A ‘cartwheel’, her luxurious take on good old Wagon Wheels? What about a plate of those little biscuits exquisitely iced with edible first-class stamps?

I am with Anya Hindmarch, 52, handbag designer to the stars, at her newly opened Anya’s Cafe, trying to choose. It seems a shame to actually eat one. Just as so many of her bags look good enough to eat so, it seems, her cakes look good enough to wear.

I plump for a vegan coconut and banana loaf — delicious and not as worthy as it sounds.It’s gone in 60 seconds flat — with a little help from Anya.

Anya Hindmarch, 52, (pictured) revealed the inspiration behind her new cluster of shops in Central London

Wait, though. What is the message here? Since when has anyone in fashion declared Cake Is The New Black? It feels a bit of an oxymoron. Surely cake is precisely what we don’t need if we care about the way we look in our clothes?

Anya, though, always ahead of the curve — remember her I Am Not A Plastic Bag campaign back in 2007 — thinks otherwise.She wants us to stop feeling guilty about indulging ourselves and find the joy in the simpler pleasures of life.

This includes sitting down with each other at an old-fashioned melamine-topped table and sharing a slice of homemade cake, ‘because really, What to give when opening a cafe‘s more pleasurable after lockdown, than that?’

To have her own cake shop has in fact been a long-term dream of Anya’s. A self-confessed sugar fiend, she’s already entertained the idea of opening up an old-fashioned sweet shop too, lined with jars of personal favourites such as Maynards wine gums and strawberry liquorice ‘laces’.

‘Heaven, right?’ she giggles, ‘although perhaps that could be a bit over the top.’

This all fits into Anya’s latest project The Village, a five-strong cluster of shops bang in the centre of London — designed to bring back the idea of community to shopping.The aim is for it not only to be a retail hub but a place where people can interact, as they did before the pandemic and all the subsequent ordering off Amazon.
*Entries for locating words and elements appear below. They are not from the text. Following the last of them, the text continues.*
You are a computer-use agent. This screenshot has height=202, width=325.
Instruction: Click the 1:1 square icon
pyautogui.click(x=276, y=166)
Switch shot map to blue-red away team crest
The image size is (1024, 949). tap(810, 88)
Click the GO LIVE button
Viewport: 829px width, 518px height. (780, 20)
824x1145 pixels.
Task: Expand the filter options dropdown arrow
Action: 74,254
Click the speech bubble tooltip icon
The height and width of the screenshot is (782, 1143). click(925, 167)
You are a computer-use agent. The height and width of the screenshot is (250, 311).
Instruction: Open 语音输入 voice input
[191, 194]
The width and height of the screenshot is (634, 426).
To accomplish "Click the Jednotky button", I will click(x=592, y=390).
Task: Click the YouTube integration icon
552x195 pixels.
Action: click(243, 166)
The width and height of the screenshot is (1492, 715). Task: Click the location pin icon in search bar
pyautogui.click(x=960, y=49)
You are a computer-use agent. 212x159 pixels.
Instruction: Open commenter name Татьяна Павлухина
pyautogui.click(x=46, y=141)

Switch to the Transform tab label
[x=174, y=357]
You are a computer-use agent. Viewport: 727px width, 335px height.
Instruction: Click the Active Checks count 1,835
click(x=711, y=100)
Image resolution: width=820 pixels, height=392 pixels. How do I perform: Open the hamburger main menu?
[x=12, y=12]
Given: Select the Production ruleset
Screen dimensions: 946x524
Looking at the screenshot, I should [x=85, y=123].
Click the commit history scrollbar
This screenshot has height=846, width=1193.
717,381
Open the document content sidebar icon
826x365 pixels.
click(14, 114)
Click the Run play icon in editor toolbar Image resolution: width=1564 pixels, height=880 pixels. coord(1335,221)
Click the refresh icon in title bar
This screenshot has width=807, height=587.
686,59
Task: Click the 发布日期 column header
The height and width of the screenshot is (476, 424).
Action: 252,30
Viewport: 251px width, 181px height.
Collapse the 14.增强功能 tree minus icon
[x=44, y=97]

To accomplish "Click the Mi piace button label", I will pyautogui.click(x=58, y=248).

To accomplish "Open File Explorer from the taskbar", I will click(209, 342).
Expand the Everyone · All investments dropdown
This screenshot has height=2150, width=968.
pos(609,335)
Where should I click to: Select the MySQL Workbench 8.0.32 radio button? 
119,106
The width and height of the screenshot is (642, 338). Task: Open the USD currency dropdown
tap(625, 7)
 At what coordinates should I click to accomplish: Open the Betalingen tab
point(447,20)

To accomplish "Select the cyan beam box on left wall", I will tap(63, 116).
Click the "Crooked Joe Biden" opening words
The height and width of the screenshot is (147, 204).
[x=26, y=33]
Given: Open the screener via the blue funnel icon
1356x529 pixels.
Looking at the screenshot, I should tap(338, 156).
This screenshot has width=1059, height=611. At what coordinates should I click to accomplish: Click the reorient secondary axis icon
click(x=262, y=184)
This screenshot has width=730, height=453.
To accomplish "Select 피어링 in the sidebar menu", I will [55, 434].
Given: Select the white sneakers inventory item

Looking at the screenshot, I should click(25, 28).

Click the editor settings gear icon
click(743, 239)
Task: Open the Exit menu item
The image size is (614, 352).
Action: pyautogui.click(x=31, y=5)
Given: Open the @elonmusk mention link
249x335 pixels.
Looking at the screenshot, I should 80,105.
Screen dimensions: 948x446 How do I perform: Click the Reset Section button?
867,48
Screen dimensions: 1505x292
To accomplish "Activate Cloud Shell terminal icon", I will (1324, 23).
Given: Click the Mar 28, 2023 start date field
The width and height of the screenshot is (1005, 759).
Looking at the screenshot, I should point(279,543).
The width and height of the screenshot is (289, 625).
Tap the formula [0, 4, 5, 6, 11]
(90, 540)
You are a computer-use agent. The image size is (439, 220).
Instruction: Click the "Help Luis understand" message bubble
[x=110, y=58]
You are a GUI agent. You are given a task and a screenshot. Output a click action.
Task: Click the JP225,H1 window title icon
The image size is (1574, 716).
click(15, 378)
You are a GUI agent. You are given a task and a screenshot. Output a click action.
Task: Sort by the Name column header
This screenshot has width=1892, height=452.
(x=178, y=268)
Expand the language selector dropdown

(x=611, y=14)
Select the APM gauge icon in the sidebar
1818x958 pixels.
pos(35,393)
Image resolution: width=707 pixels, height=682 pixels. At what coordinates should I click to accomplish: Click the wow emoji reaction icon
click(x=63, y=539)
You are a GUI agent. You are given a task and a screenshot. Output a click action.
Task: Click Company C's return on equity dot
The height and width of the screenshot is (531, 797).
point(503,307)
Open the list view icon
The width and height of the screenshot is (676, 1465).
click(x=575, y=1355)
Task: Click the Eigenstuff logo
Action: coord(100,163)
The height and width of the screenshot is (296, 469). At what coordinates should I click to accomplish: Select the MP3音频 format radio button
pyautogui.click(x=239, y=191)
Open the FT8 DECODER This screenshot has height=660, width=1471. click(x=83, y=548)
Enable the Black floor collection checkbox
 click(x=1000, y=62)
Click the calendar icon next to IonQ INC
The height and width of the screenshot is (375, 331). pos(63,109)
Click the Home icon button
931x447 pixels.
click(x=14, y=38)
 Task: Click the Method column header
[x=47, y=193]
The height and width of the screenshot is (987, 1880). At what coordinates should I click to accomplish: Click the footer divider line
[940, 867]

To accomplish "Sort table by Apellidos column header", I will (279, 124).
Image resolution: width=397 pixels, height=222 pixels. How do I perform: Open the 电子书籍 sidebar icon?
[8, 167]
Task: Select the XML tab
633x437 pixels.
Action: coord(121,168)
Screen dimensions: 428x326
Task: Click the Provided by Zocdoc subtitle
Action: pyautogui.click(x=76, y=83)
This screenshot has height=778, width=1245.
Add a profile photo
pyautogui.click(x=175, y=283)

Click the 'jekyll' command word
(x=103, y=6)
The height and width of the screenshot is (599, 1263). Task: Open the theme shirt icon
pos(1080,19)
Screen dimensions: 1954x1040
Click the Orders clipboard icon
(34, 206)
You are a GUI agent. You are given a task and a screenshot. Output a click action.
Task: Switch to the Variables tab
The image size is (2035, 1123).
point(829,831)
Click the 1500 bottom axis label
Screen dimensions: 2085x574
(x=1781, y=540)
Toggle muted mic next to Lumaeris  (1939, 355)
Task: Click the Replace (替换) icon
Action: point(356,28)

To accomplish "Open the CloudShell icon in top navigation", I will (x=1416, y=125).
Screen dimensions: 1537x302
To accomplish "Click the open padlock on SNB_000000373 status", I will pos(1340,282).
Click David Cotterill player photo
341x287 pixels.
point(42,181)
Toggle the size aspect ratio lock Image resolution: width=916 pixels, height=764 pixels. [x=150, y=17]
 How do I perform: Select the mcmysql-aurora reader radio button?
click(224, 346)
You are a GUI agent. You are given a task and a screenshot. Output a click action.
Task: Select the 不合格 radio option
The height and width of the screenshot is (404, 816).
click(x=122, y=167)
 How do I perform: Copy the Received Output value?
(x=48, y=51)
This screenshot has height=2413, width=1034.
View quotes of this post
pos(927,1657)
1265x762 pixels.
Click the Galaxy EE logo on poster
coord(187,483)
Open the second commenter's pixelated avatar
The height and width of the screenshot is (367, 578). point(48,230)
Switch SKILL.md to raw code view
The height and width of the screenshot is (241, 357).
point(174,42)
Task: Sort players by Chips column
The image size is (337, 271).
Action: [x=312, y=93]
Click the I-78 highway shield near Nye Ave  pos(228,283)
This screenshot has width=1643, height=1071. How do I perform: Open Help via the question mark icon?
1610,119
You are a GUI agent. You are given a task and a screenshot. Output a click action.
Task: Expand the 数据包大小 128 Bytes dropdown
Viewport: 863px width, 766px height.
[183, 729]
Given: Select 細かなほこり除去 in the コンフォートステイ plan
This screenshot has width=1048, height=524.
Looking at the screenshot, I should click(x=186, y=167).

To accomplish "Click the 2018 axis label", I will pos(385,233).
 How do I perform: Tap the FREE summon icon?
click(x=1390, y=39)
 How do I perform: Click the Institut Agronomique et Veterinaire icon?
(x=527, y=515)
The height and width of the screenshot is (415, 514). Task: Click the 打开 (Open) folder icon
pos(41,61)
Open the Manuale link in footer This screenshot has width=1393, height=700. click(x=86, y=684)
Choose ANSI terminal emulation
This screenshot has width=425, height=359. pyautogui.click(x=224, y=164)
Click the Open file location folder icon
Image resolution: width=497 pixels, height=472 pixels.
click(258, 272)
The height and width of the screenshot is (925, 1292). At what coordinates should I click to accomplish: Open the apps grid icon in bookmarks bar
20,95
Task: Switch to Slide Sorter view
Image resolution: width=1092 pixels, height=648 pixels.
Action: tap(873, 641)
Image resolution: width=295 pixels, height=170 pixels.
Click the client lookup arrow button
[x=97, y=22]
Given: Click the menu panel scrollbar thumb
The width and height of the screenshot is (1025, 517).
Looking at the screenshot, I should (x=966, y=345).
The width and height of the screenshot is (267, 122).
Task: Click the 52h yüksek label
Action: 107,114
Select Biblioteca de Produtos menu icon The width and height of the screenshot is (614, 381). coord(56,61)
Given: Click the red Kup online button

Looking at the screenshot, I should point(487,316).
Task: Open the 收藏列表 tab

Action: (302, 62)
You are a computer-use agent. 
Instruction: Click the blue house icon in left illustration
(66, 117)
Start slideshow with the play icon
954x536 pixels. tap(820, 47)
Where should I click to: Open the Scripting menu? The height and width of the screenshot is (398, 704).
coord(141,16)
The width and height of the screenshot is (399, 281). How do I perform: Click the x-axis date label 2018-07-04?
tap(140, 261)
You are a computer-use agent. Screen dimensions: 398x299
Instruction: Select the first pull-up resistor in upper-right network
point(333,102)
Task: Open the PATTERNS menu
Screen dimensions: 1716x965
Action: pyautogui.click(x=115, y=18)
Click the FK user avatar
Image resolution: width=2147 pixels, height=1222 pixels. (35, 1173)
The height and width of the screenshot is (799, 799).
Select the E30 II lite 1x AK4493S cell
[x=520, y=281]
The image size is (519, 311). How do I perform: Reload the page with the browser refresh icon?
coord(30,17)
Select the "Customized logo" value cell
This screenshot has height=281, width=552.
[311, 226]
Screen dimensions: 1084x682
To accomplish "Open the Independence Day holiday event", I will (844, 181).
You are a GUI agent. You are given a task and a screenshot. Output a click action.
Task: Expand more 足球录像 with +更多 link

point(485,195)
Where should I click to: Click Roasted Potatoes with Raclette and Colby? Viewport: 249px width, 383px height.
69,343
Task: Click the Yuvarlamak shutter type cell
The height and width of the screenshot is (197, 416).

Along with the cafe (which is also a restaurant — you can get wine, salad and Welsh rarebit, too), there is a shop selling her 100 per cent recycled products.

Another outlet sells products stemming from her obsession with labelling and organisation.(Her brother once bought her a Dymo gun as a birthday gift and Opening gift shop in Ho Chi Minh City she jokes she would even label her children with it if she could.)

Anya said the pandemic taught her to consider the joys of a simpler life and how we’ve forgotten the importance of community and family.